- Problem to solve
Please go over the material below and count each line with the string "toolbar", giving only the total.
=== Section Start ===
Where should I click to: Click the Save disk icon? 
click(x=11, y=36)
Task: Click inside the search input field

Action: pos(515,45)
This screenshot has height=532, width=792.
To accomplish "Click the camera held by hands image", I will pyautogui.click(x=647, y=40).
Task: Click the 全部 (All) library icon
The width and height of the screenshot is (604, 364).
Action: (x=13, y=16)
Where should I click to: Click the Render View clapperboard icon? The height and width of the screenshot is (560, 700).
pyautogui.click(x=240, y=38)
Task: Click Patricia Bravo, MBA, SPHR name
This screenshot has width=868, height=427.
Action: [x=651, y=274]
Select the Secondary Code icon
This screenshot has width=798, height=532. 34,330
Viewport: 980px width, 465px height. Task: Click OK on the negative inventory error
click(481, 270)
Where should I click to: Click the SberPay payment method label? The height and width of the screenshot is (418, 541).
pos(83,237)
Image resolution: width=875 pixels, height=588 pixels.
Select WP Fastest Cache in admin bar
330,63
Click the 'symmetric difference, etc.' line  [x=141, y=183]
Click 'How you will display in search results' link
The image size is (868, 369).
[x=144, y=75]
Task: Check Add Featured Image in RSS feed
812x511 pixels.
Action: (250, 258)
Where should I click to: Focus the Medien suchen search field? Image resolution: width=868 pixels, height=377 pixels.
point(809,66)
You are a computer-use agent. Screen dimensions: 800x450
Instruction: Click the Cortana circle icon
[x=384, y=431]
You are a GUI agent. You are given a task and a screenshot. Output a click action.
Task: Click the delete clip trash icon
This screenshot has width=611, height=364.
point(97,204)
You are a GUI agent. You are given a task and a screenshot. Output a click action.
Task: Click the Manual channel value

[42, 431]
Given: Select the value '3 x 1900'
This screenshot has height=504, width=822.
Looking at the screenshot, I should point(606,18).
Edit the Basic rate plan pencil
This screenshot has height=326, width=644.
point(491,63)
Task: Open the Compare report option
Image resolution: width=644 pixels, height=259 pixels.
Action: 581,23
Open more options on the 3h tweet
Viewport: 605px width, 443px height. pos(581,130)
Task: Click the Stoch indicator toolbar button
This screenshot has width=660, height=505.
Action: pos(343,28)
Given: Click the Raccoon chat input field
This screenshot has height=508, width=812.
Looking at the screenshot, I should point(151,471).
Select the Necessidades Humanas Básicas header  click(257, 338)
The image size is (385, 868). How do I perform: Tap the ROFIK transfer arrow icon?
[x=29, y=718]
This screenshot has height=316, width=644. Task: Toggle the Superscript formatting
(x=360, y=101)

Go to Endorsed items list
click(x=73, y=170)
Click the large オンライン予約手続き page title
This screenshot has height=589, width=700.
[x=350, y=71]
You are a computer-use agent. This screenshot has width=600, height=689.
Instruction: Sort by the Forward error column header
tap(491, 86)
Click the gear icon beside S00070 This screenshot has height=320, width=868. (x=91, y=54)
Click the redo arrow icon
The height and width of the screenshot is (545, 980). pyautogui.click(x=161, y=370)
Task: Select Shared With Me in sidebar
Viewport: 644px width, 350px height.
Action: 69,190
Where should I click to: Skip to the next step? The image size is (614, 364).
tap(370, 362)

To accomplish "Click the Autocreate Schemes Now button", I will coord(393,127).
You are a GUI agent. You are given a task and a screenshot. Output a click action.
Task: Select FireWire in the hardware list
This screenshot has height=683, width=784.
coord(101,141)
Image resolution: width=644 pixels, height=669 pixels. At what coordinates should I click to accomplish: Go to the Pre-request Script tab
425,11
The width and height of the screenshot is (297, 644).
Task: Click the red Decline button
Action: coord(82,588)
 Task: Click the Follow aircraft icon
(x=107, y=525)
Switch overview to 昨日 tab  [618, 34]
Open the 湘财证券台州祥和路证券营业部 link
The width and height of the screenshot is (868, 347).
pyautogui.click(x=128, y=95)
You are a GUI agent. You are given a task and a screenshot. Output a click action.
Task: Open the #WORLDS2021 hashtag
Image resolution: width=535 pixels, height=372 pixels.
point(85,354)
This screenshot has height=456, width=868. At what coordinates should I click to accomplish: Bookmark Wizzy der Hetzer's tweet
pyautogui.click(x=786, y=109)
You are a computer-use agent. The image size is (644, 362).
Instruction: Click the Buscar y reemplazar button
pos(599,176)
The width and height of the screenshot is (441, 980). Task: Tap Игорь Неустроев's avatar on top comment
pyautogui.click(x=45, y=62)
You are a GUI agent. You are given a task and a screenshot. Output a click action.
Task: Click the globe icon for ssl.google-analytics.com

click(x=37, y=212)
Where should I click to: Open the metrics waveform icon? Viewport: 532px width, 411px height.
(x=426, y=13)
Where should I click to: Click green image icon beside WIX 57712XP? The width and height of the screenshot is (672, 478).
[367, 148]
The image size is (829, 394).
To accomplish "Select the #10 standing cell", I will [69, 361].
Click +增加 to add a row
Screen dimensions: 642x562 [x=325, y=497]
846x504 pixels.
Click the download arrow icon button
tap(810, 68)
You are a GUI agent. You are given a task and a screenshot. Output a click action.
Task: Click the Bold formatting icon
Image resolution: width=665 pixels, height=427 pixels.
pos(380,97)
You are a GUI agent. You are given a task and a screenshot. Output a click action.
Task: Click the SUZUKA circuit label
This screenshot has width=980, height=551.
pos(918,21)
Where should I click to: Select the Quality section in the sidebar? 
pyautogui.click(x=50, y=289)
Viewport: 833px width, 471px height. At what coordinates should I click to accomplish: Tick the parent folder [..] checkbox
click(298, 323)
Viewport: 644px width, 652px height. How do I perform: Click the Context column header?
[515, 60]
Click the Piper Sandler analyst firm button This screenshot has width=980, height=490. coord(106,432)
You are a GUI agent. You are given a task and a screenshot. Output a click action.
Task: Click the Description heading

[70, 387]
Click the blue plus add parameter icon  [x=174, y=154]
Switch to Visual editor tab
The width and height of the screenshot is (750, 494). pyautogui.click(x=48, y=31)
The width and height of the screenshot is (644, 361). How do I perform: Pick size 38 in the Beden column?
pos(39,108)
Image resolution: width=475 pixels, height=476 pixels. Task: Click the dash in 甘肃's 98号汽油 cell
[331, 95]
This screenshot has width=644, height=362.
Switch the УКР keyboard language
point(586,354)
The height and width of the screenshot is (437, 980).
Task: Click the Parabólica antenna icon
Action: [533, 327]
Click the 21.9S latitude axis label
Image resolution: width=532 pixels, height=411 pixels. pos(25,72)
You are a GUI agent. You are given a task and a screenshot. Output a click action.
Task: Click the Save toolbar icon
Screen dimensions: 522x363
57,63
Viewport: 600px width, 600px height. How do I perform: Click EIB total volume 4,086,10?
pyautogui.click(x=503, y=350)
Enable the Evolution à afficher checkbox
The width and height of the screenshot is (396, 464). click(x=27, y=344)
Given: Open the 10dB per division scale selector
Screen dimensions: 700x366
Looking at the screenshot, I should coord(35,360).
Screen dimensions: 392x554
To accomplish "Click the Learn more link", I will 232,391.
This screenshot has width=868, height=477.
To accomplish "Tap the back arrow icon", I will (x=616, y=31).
=== Section End ===
- Result
2